After Intliziyo Yami you released a lot of music, Afro house scene was on fire, was that part of your strategy?

The reason. I released a lot of music then was because I had the songs and the opportunity to put them out so I was ceasing the opportunity. I wanted to give my best while I had the chance because you never know when the window of opportunity will close. So I had to release a lot of music to make sure that I was making some money out of it. I realized that if I release a body of work I made more money than when I released one song.

Who used to make your album covers? At the beginning it was experimental art mostly and now it’s more self portrait photos.

It’s still the same guy. His name is Daniel Phumutso Magidi, but goes by his stage name, Deezy. My creative director, we like trying new things I guess…

Is this creative freedom a perk of being an independent artist?

Being independent gives you freedom but you’re always broke. I always wanted to be signed to a record label. Me being independent was a means to get to the point where I could secure a good deal with a reputable record label. So I went independent to build up my portfolio and create projects that could attract the right deals for me.  After Intiliziyo Yam I got a publishing deal and a distribution deal, and I took those. At the time I was also getting royalties from radio.

That must have felt good given your work was paying off…

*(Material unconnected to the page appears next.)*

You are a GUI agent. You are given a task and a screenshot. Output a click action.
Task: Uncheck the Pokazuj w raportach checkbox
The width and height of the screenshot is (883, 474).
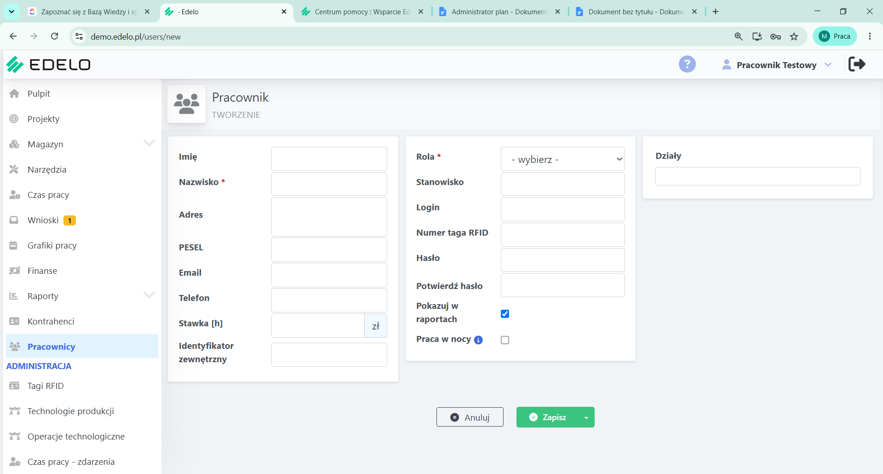click(505, 314)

…Yeah, it was but to be honest what I was getting was peanuts in comparison to what I could have gotten if the song was released under a big record label. I lost out on about two million rands from that song. Universal wanted to license the song and they did but we hadn’t signed anything so we’re still working on getting them out of that licensing. That’s why these deals were calling me.

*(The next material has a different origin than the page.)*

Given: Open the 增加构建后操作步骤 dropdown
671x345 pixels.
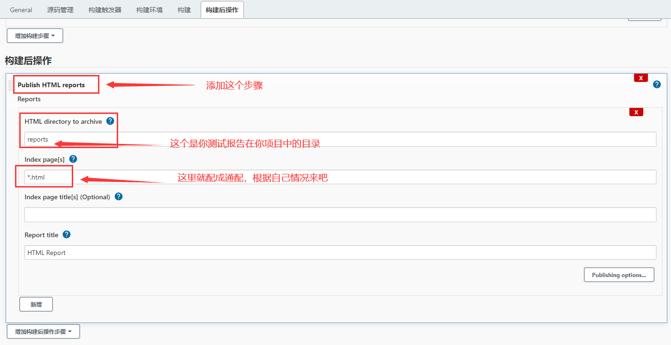Looking at the screenshot, I should [x=43, y=331].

Is that why Birth of a King is edited on some streaming sites? 

Yes, it is because of the publishing rights. I have a lot of publishers and some of them I have no signed agreement with them. What happens sometimes is that record labels will claim you without you sending them anything so that you can go to them to find out what’s going on and when you get there they offer you a deal. That’s how they get your attention as an artist because they would be collecting royalties on your behalf or them cause your payout to be put on hold because there are now multiple claimants on the publishing rights. I don’t have a publisher now, but I am negotiating a new publishing deal that will hopefully favor me as the artist.

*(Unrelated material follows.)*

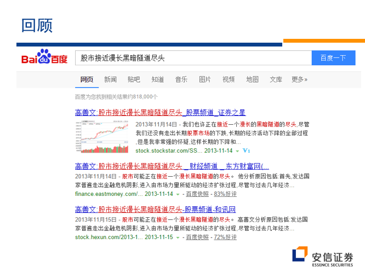Click the 83%好评 rating link
The image size is (365, 273).
(x=225, y=194)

What is Royal Heart Entertainment?

It is a record label I started because no one wanted to sign me so I decided to establish my own. I started it with the aim of also signing other artists because I am also a producer, songwriter, and an instrumentalist. So, since I had these skills I started the record label and decided that music that would be made under this label would be music from the heart, it would be pure, honest, and genuine. I then started releasing my music under Royal Heart Entertainment. I then signed Eminen Fan, and Amukelani who I did Intiliziyo Yami with. It was a successful venture, I worked with a lot of people and moulded the careers of others. I mentored some of the artists that were signed to my label to a point where they established their own independent careers. One of the artists who was signed to my label was Afriikan Papi This venture showed me that I have the capability to help people launch their careers in the music industry but you know people like me are never given the credit they deserve. Nothing happens overnight, it takes a lot of time and effort to build up a career and traction in this industry, even more so when you are doing it for others as well.

What does the future have in store for Zipheko?

I am definitely releasing an album this year, my very first album. I know people think I have albums already because of the other projects which I have released that have a track list that’s longer than seven songs but this is going to be my first album. I do not have the release date yet but it will be out soon enough. I am excited about it because I have put a lot of work into this album and I will be featuring some industry heavyweights. Travelling is on the cards as well, I already have a gig lined up in Namibia. I’m gaining traction in other African countries so it’s likely that I will have more gigs outside of South Africa.